I remember reading Mary Higgins Clark when I was in the 3rd grade. I've been hooked on mysteries and suspense ever since.


----------



## Catherine Bybee (Sep 5, 2011)

Yep, The Lion, The Witch and the Wardrobe -


----------



## journeymama (May 30, 2011)

NogDog said:


> IIRC, _Winnie the Pooh_ was the first "real" book I read by myself.


I don't think I ever really appreciated how witty and amazing Winnie the Pooh is until I started reading it to my kids. I laugh all the time while I'm reading it.


----------



## Singlestick (May 15, 2011)

Dickens' Great Expectations. I read a lot of stuff before that I enjoyed, that made me laugh or made me cry. This was the first book that really got under my skin, that made literature essential to my life.


----------



## journeymama (May 30, 2011)

Singlestick said:


> Dickens' Great Expectations. I read a lot of stuff before that I enjoyed, that made me laugh or made me cry. This was the first book that really got under my skin, that made literature essential to my life.


I have Great Expectations on my Kindle now... ready for me to dive into.
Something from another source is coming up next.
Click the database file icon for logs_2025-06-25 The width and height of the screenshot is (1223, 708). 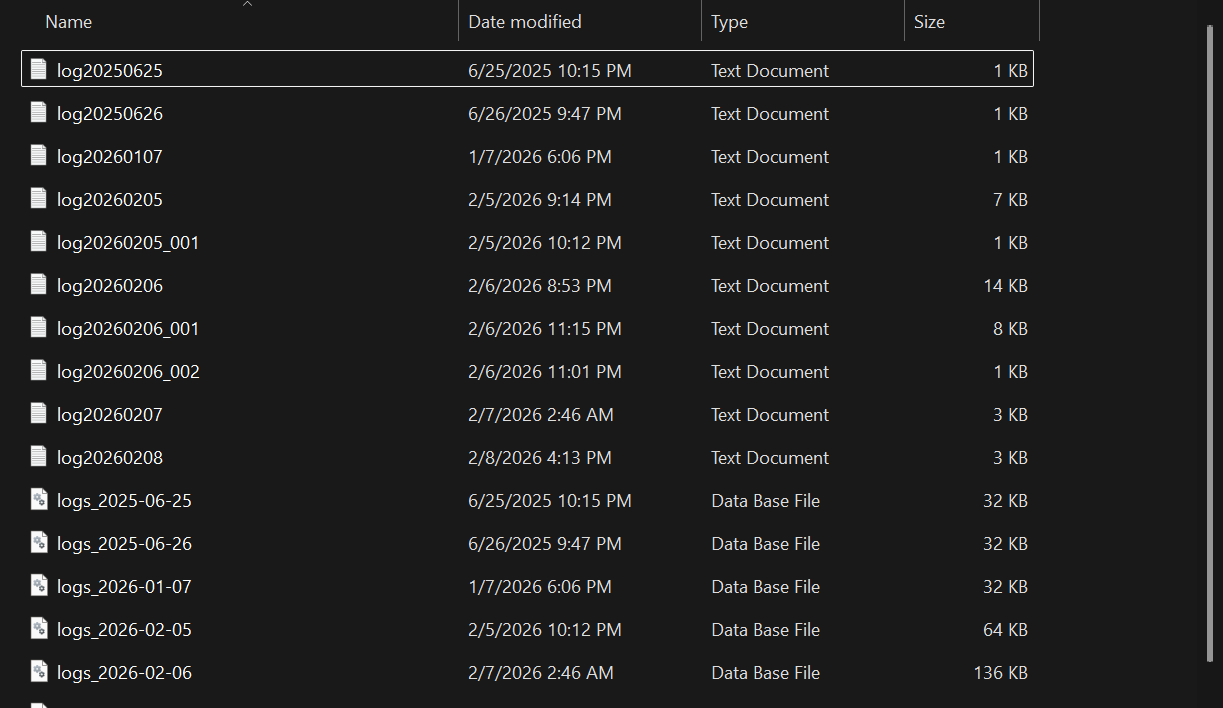tap(39, 499)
I never did read it as a kid. That's one thing I love about Kindle, filling up on things I didn't read when I was younger.


----------



## Theresaragan (Jul 1, 2011)

I'll never forget reading _Where the Red Fern Grows _ when I was in the sixth grade and I couldn't stop crying...for days...sobbing.


----------



## BookLover (Mar 20, 2009)

I began reading when I was three-but the first books that really stood out to me were the Ramona Quimby books. Actually I devoured all of Beverly Cleary in the second grade. Then I moved on to Marguerite Henry (I really loved horses!!). The books that I remeber next as being really important to me were Little Women, Little Men, Secret Garden, A Little Princess, and the entire Anne of Green Gables series. I have loved books since I was little!!


----------



## journeymama (May 30, 2011)

BookLover said:


> I began reading when I was three-but the first books that really stood out to me were the Ramona Quimby books. Actually I devoured all of Beverly Cleary in the second grade. Then I moved on to Marguerite Henry (I really loved horses!!). The books that I remeber next as being really important to me were Little Women, Little Men, Secret Garden, A Little Princess, and the entire Anne of Green Gables series. I have loved books since I was little!!
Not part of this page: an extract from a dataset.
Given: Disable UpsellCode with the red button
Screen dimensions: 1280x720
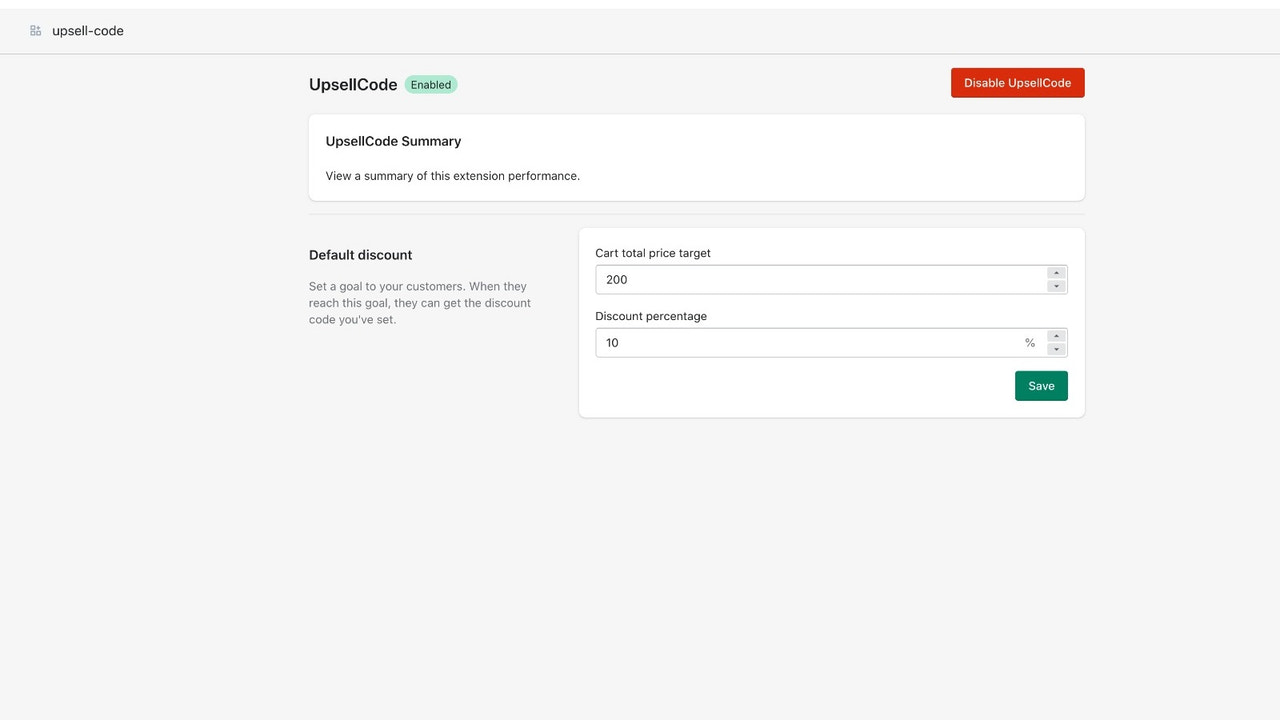Looking at the screenshot, I should click(1017, 82).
It sounds like we had a very similar early taste in books!


----------



## FeliciaRicci (Sep 1, 2011)

The Phantom Tollbooth, which I first read in fourth grade (at high school graduation we got to engrave our names in a book, and I chose that one.) Then I got totally into Daphne Du Maurier's Rebecca and Jamaica Inn in, like, fifth grade. They were romantic and ghostly and made me feel very womanly! I also loved Great Illustrated Classics (condensed classics for kids) and the Berenstain Bears chapter books.

What a great thread!


----------



## J.L. McPherson (Mar 20, 2011)

Jack London, _To Build A fire_.


----------



## DYB (Aug 8, 2009)

Jules Verne's "In Search of the Castaways."  (In the USSR it was always known as "Captain Grant's Children.")  That kept me glued to the book for days over the summer when I was 6 or 7.  And then "The Mysterious Island," "The Count of Monte Cristo" and "The Three Musketeers" reinforced that books were fun!  (No "Winnie the Pooh" for me.  I was a very advanced child, apparently!   )


----------



## Austin_Briggs (Aug 21, 2011)

Jules Verne's "Mysterious Island" for me, too. I was 7 or 8, and read it cover to cover several times in a row. I still remember - it was a hot summer in the Middle East, other kids were playing outside around some water, and I was sitting on our balcony in the shade, reading a very old edition of that book. It was falling apart in my hands, but I loved the story, the smell of the old book, the cool shade.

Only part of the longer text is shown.